*Short exercise 1*
Reproduce everything in the SSE conversion article from "SSE introduced 128-bit" down to "correct SSE code.".

*Reading text*

---

SSE introduced 128-bit XMM registers and a new set of SIMD instructions for single-precision floating-point arithmetic. Alongside arithmetic, comparison, shuffle, and logical operations, SSE also added several important conversion instructions.
These conversion instructions move data between two worlds:
- packed or scalar single-precision floating-point values in XMM registers;
- signed integer values in MMX registers, general-purpose integer registers, or memory.
The original SSE conversion instructions are:
CVTPI2PS
CVTSI2SS
CVTPS2PI
CVTTPS2PI
CVTSS2SI
CVTTSS2SI
They are easy to overlook, but they are essential when SIMD code must interact with scalar integer code, legacy MMX code, or older multimedia processing pipelines.
This article explains what each instruction does, how the corresponding C/C++ intrinsics work, and which details are most important when writing correct SSE code.
Why Conversion Instructions Matter
SIMD code often needs to move between integer and floating-point representations.
For example:
- image data may be stored as bytes or integers but processed as floating-point values;
- audio samples may be converted to floats for filtering;
- geometry data may begin as integer screen coordinates and become floating-point vectors;
- floating-point results may need to be rounded or truncated back to integer pixels;
- scalar code may need to extract one value from a SIMD computation.
The conversion instructions exist to make these transitions efficient.
Without them, you would need to store SIMD data to memory, convert values one by one using scalar instructions, then load the results back into SIMD registers. SSE conversion instructions avoid that unnecessary round trip in many common cases.
The Original SSE Conversion Instructions
The original SSE conversion instructions operate on single-precision floating-point values and signed integer values.

---

*Short exercise 2*
Lay out the entries below as a Markdown table with columns No. and Line, from the entry line containing "Select the Move/Copy arrows toolbar icon" down to the end of the entries, skipping blank lines and leaving out the pictures.

---

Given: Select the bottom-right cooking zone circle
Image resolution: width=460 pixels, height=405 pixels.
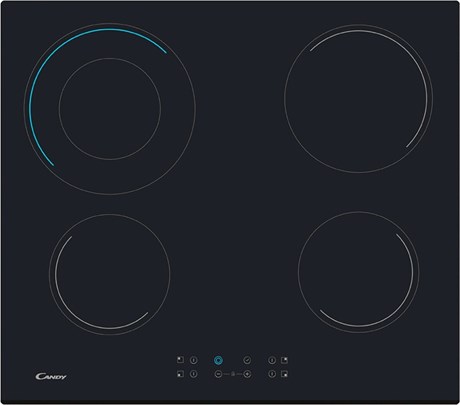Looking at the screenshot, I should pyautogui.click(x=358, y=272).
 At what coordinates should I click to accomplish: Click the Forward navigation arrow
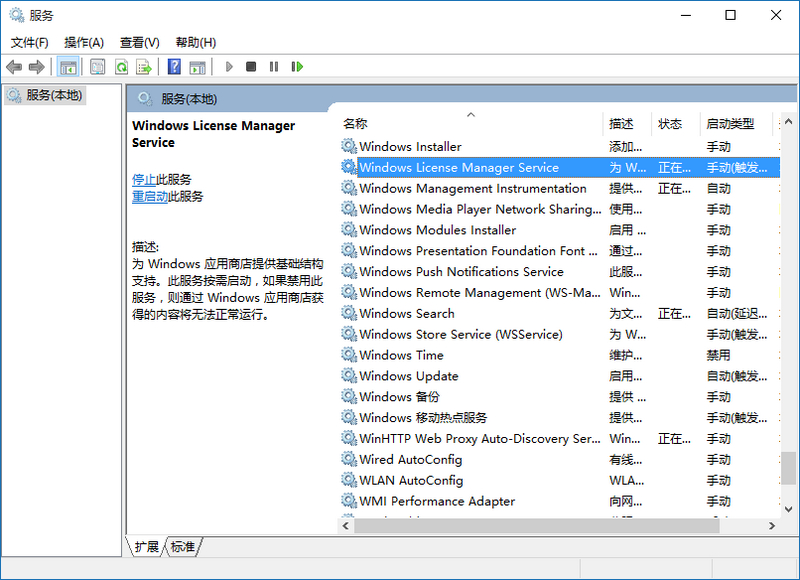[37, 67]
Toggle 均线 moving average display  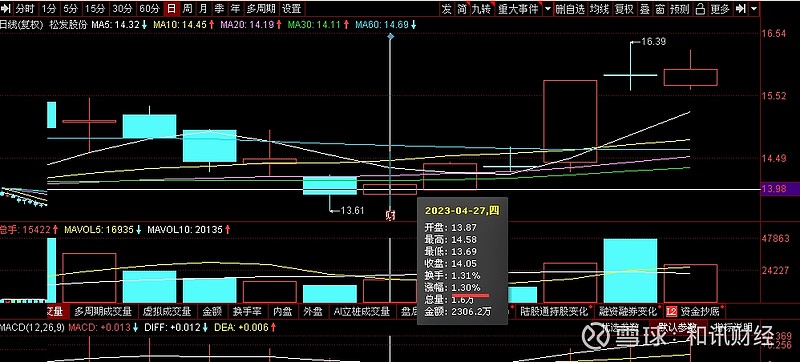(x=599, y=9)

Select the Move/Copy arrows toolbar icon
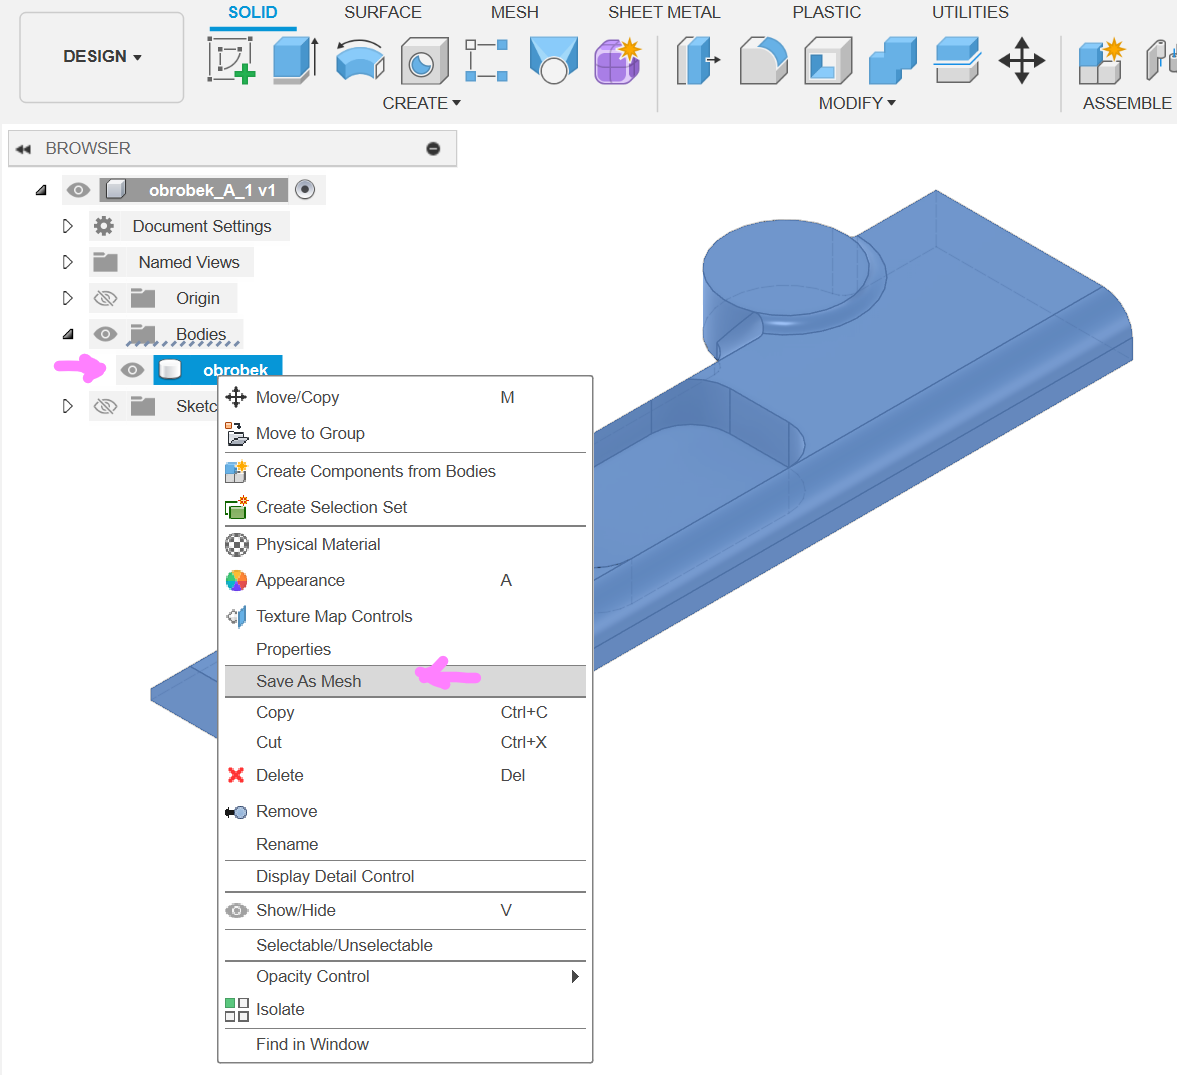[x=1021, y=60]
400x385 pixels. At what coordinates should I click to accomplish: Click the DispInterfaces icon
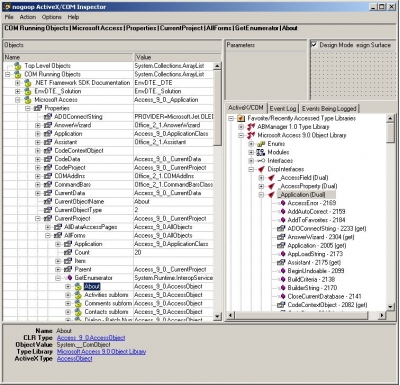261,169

---

*Expected answer 1*
SSE introduced 128-bit XMM registers and a new set of SIMD instructions for single-precision floating-point arithmetic. Alongside arithmetic, comparison, shuffle, and logical operations, SSE also added several important conversion instructions.
These conversion instructions move data between two worlds:
- packed or scalar single-precision floating-point values in XMM registers;
- signed integer values in MMX registers, general-purpose integer registers, or memory.
The original SSE conversion instructions are:
CVTPI2PS
CVTSI2SS
CVTPS2PI
CVTTPS2PI
CVTSS2SI
CVTTSS2SI
They are easy to overlook, but they are essential when SIMD code must interact with scalar integer code, legacy MMX code, or older multimedia processing pipelines.
This article explains what each instruction does, how the corresponding C/C++ intrinsics work, and which details are most important when writing correct SSE code.

*Expected answer 2*
| No. | Line |
|---|---|
| 1 | Select the Move/Copy arrows toolbar icon |
| 2 | [x=1021, y=60] |
| 3 | 400x385 pixels. At what coordinates should I click to accomplish: Click the DispInterfaces icon |
| 4 | 261,169 |